**WHAT IS EXPECTED:** The line containing "Reset Sortie du Contexte to Par défaut 25%" marks the start; extract exactly from it through the last line of the entries, and omit any pictures.

### DATA RECORDS

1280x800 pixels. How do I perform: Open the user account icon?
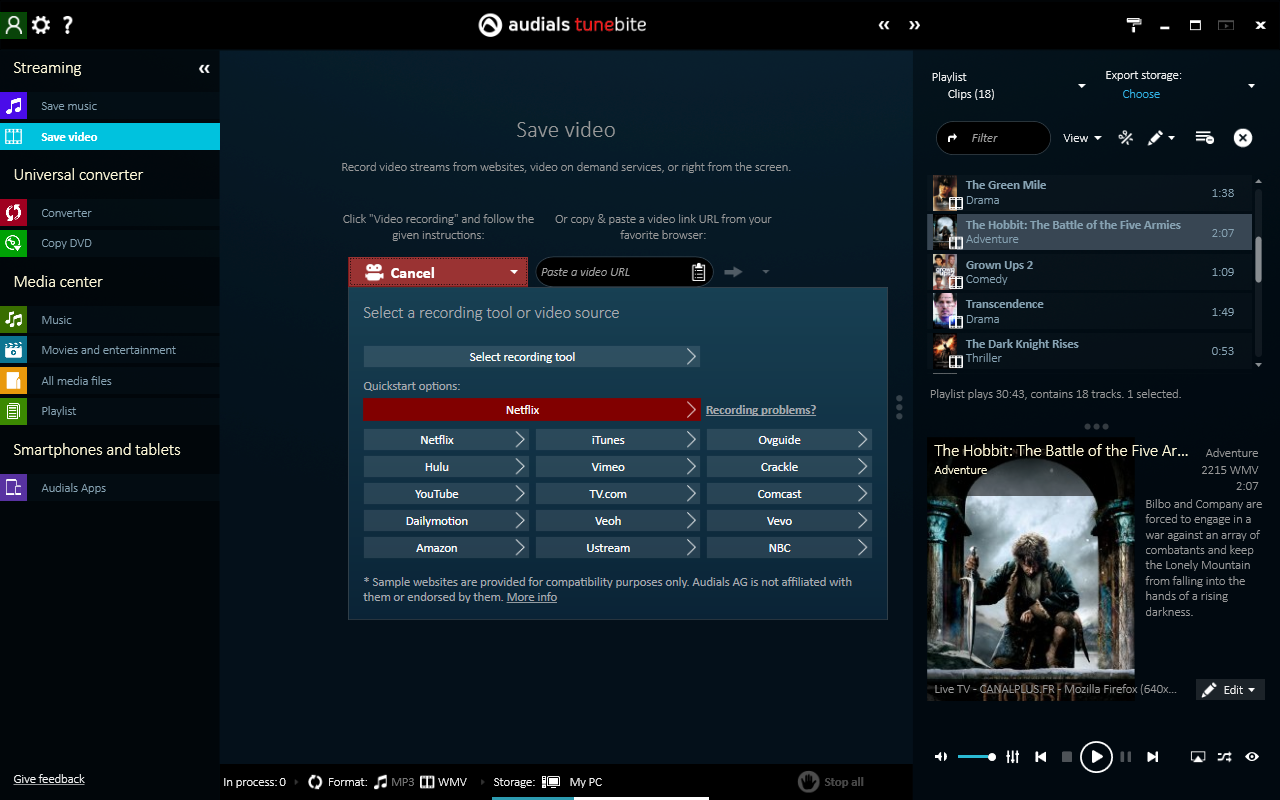(x=13, y=25)
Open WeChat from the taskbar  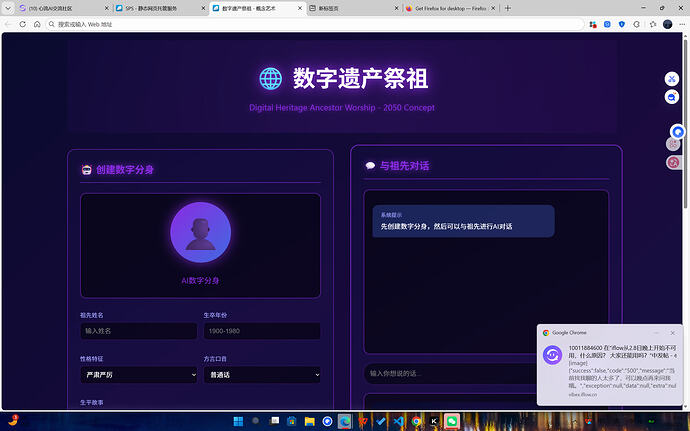(x=452, y=421)
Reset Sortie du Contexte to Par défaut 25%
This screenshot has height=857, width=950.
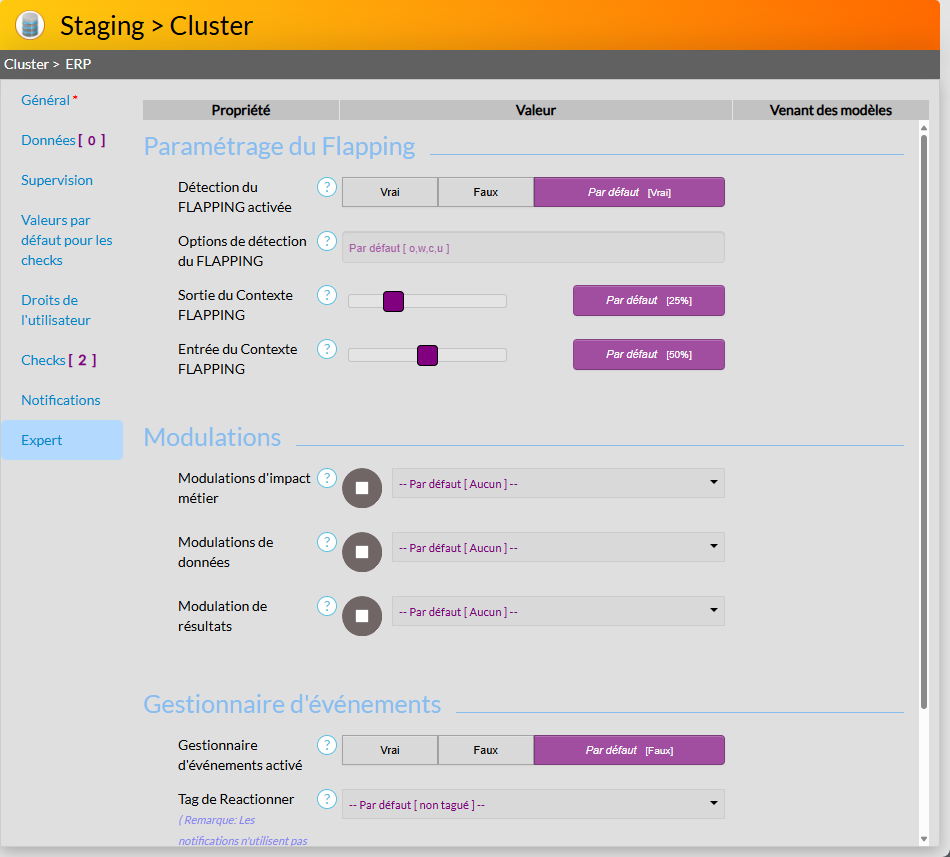tap(648, 300)
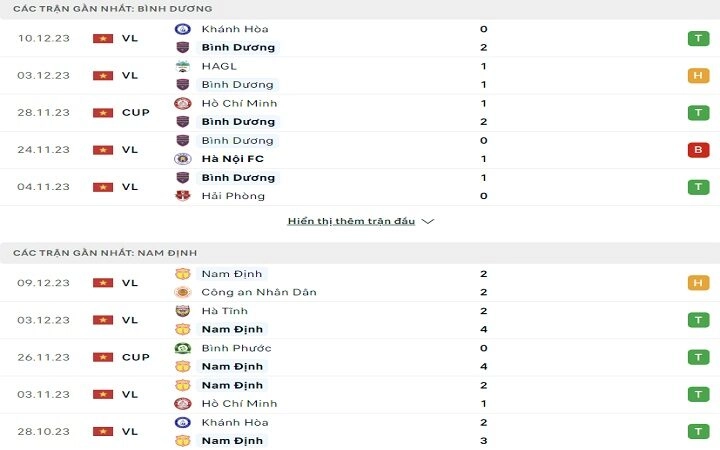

######

**ANSWER SPACE:**
Reset Sortie du Contexte to Par défaut 25%
This screenshot has height=857, width=950.
tap(648, 300)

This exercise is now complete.